TASK BRIEF: Your task is to print each record exactly as it reads.

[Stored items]
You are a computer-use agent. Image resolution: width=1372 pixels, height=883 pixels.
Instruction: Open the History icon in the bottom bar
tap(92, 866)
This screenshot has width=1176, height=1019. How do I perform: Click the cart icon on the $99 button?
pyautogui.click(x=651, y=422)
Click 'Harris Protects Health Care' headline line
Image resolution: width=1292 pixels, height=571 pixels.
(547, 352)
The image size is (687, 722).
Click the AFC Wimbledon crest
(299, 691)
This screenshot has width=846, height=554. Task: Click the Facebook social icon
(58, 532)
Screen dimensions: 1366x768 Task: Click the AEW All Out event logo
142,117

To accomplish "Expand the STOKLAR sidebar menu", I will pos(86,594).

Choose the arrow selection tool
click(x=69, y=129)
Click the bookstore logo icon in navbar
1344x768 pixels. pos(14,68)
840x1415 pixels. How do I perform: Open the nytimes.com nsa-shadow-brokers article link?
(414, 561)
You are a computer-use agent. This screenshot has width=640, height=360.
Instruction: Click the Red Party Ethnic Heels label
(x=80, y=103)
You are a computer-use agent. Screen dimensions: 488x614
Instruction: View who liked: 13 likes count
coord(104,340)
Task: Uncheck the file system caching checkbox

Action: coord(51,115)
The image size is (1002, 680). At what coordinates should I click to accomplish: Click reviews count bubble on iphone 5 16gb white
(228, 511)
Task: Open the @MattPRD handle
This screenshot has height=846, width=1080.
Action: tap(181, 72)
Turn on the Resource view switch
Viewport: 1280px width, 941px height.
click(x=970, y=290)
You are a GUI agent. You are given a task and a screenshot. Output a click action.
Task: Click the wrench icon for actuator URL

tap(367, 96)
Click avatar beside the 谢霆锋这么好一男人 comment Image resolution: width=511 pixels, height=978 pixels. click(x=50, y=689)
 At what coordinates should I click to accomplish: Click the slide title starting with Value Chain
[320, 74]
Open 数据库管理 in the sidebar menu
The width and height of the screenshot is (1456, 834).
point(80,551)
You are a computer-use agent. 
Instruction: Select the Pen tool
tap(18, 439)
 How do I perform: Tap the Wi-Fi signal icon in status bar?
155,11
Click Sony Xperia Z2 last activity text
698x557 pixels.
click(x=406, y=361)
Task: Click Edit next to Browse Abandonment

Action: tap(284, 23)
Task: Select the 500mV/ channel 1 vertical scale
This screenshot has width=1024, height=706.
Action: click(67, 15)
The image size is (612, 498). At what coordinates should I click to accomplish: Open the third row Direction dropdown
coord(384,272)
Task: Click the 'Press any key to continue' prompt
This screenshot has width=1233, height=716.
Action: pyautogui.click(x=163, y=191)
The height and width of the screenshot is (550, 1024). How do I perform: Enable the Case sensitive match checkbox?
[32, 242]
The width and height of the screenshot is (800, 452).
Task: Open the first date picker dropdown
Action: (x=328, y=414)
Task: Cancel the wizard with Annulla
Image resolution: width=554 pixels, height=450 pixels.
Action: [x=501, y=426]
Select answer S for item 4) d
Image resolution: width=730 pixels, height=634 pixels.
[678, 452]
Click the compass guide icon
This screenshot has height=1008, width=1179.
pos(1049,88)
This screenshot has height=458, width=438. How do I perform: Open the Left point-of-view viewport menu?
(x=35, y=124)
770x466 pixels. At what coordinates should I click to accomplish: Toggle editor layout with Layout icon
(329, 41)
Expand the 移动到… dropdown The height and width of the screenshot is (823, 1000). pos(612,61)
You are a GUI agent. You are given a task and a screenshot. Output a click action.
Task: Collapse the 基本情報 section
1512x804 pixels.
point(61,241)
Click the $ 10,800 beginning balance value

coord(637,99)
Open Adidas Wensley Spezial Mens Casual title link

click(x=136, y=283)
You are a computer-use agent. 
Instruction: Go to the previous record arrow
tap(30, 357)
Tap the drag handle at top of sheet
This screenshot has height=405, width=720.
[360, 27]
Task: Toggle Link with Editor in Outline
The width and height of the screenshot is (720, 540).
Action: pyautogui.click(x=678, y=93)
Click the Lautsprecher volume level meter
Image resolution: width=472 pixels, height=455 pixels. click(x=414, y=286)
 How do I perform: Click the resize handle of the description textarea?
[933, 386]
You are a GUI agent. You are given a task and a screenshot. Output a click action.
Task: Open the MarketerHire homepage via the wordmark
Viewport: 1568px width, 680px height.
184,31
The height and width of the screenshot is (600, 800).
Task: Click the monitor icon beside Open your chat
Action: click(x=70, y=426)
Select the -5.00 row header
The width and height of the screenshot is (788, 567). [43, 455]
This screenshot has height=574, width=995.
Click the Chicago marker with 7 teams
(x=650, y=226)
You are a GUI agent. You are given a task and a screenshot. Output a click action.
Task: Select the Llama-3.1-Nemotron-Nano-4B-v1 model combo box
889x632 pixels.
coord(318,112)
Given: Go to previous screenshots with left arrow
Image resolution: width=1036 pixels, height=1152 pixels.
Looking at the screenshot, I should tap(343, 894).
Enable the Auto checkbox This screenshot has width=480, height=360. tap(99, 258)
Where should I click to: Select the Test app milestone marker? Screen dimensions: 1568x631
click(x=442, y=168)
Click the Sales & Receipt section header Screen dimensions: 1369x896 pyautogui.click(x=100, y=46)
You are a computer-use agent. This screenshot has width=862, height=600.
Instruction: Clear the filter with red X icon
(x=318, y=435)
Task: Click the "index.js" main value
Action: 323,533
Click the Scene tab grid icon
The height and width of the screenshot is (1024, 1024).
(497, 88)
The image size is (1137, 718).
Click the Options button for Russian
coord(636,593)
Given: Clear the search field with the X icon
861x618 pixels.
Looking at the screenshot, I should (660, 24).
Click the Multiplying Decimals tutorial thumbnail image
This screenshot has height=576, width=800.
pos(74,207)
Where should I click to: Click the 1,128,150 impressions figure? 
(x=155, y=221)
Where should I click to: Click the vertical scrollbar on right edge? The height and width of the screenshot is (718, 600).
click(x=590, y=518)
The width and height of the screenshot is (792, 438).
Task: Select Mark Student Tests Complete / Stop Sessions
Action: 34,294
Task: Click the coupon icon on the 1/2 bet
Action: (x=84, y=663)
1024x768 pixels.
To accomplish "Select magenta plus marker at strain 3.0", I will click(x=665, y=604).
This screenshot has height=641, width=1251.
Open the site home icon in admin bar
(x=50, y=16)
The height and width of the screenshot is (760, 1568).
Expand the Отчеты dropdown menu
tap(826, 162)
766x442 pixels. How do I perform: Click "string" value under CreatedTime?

EXERCISE ANSWER:
You are a computer-use agent. Image resolution: width=1372 pixels, height=883 pixels.
Instruction: Open the History icon in the bottom bar
tap(92, 866)
This screenshot has width=1176, height=1019. How do I perform: Click the cart icon on the $99 button?
pyautogui.click(x=651, y=422)
Click 'Harris Protects Health Care' headline line
Image resolution: width=1292 pixels, height=571 pixels.
(547, 352)
The image size is (687, 722).
Click the AFC Wimbledon crest
(299, 691)
This screenshot has width=846, height=554. Task: Click the Facebook social icon
(58, 532)
Screen dimensions: 1366x768 Task: Click the AEW All Out event logo
142,117

To accomplish "Expand the STOKLAR sidebar menu", I will pos(86,594).

Choose the arrow selection tool
click(x=69, y=129)
Click the bookstore logo icon in navbar
1344x768 pixels. pos(14,68)
840x1415 pixels. How do I perform: Open the nytimes.com nsa-shadow-brokers article link?
(414, 561)
You are a computer-use agent. This screenshot has width=640, height=360.
Instruction: Click the Red Party Ethnic Heels label
(x=80, y=103)
You are a computer-use agent. Screen dimensions: 488x614
Instruction: View who liked: 13 likes count
coord(104,340)
Task: Uncheck the file system caching checkbox

Action: coord(51,115)
The image size is (1002, 680). At what coordinates should I click to accomplish: Click reviews count bubble on iphone 5 16gb white
(228, 511)
Task: Open the @MattPRD handle
This screenshot has height=846, width=1080.
Action: tap(181, 72)
Turn on the Resource view switch
Viewport: 1280px width, 941px height.
click(x=970, y=290)
You are a GUI agent. You are given a task and a screenshot. Output a click action.
Task: Click the wrench icon for actuator URL

tap(367, 96)
Click avatar beside the 谢霆锋这么好一男人 comment Image resolution: width=511 pixels, height=978 pixels. click(x=50, y=689)
 At what coordinates should I click to accomplish: Click the slide title starting with Value Chain
[320, 74]
Open 数据库管理 in the sidebar menu
The width and height of the screenshot is (1456, 834).
point(80,551)
You are a computer-use agent. 
Instruction: Select the Pen tool
tap(18, 439)
 How do I perform: Tap the Wi-Fi signal icon in status bar?
155,11
Click Sony Xperia Z2 last activity text
698x557 pixels.
click(x=406, y=361)
Task: Click Edit next to Browse Abandonment

Action: tap(284, 23)
Task: Select the 500mV/ channel 1 vertical scale
This screenshot has width=1024, height=706.
Action: click(67, 15)
The image size is (612, 498). At what coordinates should I click to accomplish: Open the third row Direction dropdown
coord(384,272)
Task: Click the 'Press any key to continue' prompt
This screenshot has width=1233, height=716.
Action: pyautogui.click(x=163, y=191)
The height and width of the screenshot is (550, 1024). How do I perform: Enable the Case sensitive match checkbox?
[32, 242]
The width and height of the screenshot is (800, 452).
Task: Open the first date picker dropdown
Action: (x=328, y=414)
Task: Cancel the wizard with Annulla
Image resolution: width=554 pixels, height=450 pixels.
Action: [x=501, y=426]
Select answer S for item 4) d
Image resolution: width=730 pixels, height=634 pixels.
[678, 452]
Click the compass guide icon
This screenshot has height=1008, width=1179.
pos(1049,88)
This screenshot has height=458, width=438. How do I perform: Open the Left point-of-view viewport menu?
(x=35, y=124)
770x466 pixels. At what coordinates should I click to accomplish: Toggle editor layout with Layout icon
(329, 41)
Expand the 移动到… dropdown The height and width of the screenshot is (823, 1000). pos(612,61)
You are a GUI agent. You are given a task and a screenshot. Output a click action.
Task: Collapse the 基本情報 section
1512x804 pixels.
point(61,241)
Click the $ 10,800 beginning balance value

coord(637,99)
Open Adidas Wensley Spezial Mens Casual title link

click(x=136, y=283)
You are a computer-use agent. 
Instruction: Go to the previous record arrow
tap(30, 357)
Tap the drag handle at top of sheet
This screenshot has height=405, width=720.
[360, 27]
Task: Toggle Link with Editor in Outline
The width and height of the screenshot is (720, 540).
Action: pyautogui.click(x=678, y=93)
Click the Lautsprecher volume level meter
Image resolution: width=472 pixels, height=455 pixels. click(x=414, y=286)
 How do I perform: Click the resize handle of the description textarea?
[933, 386]
You are a GUI agent. You are given a task and a screenshot. Output a click action.
Task: Open the MarketerHire homepage via the wordmark
Viewport: 1568px width, 680px height.
184,31
The height and width of the screenshot is (600, 800).
Task: Click the monitor icon beside Open your chat
Action: click(x=70, y=426)
Select the -5.00 row header
The width and height of the screenshot is (788, 567). [43, 455]
This screenshot has height=574, width=995.
Click the Chicago marker with 7 teams
(x=650, y=226)
You are a GUI agent. You are given a task and a screenshot. Output a click action.
Task: Select the Llama-3.1-Nemotron-Nano-4B-v1 model combo box
889x632 pixels.
coord(318,112)
Given: Go to previous screenshots with left arrow
Image resolution: width=1036 pixels, height=1152 pixels.
Looking at the screenshot, I should tap(343, 894).
Enable the Auto checkbox This screenshot has width=480, height=360. tap(99, 258)
Where should I click to: Select the Test app milestone marker? Screen dimensions: 1568x631
click(x=442, y=168)
Click the Sales & Receipt section header Screen dimensions: 1369x896 pyautogui.click(x=100, y=46)
You are a computer-use agent. This screenshot has width=862, height=600.
Instruction: Clear the filter with red X icon
(x=318, y=435)
Task: Click the "index.js" main value
Action: 323,533
Click the Scene tab grid icon
The height and width of the screenshot is (1024, 1024).
(497, 88)
The image size is (1137, 718).
Click the Options button for Russian
coord(636,593)
Given: Clear the search field with the X icon
861x618 pixels.
Looking at the screenshot, I should (660, 24).
Click the Multiplying Decimals tutorial thumbnail image
This screenshot has height=576, width=800.
pos(74,207)
Where should I click to: Click the 1,128,150 impressions figure? 
(x=155, y=221)
Where should I click to: Click the vertical scrollbar on right edge? The height and width of the screenshot is (718, 600).
click(x=590, y=518)
The width and height of the screenshot is (792, 438).
Task: Select Mark Student Tests Complete / Stop Sessions
Action: 34,294
Task: Click the coupon icon on the 1/2 bet
Action: (x=84, y=663)
1024x768 pixels.
To accomplish "Select magenta plus marker at strain 3.0", I will click(x=665, y=604).
This screenshot has height=641, width=1251.
Open the site home icon in admin bar
(x=50, y=16)
The height and width of the screenshot is (760, 1568).
Expand the Отчеты dropdown menu
tap(826, 162)
766x442 pixels. How do I perform: Click "string" value under CreatedTime?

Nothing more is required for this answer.